BEGIN Data supplied

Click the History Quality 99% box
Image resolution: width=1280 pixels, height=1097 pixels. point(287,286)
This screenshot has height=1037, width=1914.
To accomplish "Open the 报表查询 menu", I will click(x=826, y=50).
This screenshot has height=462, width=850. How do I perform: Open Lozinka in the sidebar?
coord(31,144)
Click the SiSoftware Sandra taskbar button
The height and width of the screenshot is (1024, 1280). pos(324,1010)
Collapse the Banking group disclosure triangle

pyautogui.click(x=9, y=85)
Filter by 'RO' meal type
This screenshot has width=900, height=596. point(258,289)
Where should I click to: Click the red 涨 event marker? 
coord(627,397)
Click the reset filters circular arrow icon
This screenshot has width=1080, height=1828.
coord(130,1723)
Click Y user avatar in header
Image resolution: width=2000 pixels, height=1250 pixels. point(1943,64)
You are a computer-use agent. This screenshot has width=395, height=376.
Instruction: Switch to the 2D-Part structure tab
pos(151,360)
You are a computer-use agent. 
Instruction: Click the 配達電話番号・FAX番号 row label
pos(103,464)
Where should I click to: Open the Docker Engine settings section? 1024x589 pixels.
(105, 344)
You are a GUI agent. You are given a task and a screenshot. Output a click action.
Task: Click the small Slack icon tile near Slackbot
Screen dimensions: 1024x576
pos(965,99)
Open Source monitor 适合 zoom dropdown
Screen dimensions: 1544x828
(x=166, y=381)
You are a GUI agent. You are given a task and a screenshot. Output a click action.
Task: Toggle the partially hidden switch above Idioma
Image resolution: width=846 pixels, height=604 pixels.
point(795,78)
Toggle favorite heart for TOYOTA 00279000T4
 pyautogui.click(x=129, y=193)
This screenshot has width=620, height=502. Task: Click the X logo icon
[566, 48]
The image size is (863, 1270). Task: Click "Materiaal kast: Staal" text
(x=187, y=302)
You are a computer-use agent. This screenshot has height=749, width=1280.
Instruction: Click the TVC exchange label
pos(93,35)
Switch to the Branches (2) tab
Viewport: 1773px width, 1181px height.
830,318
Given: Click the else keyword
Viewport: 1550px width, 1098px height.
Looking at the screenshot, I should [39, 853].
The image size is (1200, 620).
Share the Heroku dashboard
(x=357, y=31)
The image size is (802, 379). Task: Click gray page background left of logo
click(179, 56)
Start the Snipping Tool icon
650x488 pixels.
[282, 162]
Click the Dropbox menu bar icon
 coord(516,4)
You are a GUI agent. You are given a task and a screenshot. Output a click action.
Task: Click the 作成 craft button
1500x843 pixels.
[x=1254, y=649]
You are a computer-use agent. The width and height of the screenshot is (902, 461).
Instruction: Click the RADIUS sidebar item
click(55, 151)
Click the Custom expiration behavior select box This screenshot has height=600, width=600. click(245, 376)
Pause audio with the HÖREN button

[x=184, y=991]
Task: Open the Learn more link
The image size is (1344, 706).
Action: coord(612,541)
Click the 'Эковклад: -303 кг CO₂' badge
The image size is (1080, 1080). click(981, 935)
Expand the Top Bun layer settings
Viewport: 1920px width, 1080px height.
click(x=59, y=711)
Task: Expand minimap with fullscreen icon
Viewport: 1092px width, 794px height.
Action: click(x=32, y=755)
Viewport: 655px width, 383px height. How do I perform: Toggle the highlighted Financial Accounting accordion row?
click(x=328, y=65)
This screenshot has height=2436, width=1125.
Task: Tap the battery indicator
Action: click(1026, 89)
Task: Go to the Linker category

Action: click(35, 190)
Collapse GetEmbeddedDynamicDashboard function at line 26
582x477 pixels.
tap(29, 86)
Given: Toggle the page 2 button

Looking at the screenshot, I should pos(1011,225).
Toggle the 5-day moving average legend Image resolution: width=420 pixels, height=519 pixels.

END Data supplied

• **Aim of the task**: Return, in full, every line of these entries that holds "agent".

• **Result**:
You are a computer-use agent. This screenshot has width=395, height=376.
You are a computer-use agent. 
You are a GUI agent. You are given a task and a screenshot. Output a click action.
You are a GUI agent. You are given a task and a screenshot. Output a click action.
You are a computer-use agent. This screenshot has height=749, width=1280.
You are a GUI agent. You are given a task and a screenshot. Output a click action.
You are a computer-use agent. The width and height of the screenshot is (902, 461).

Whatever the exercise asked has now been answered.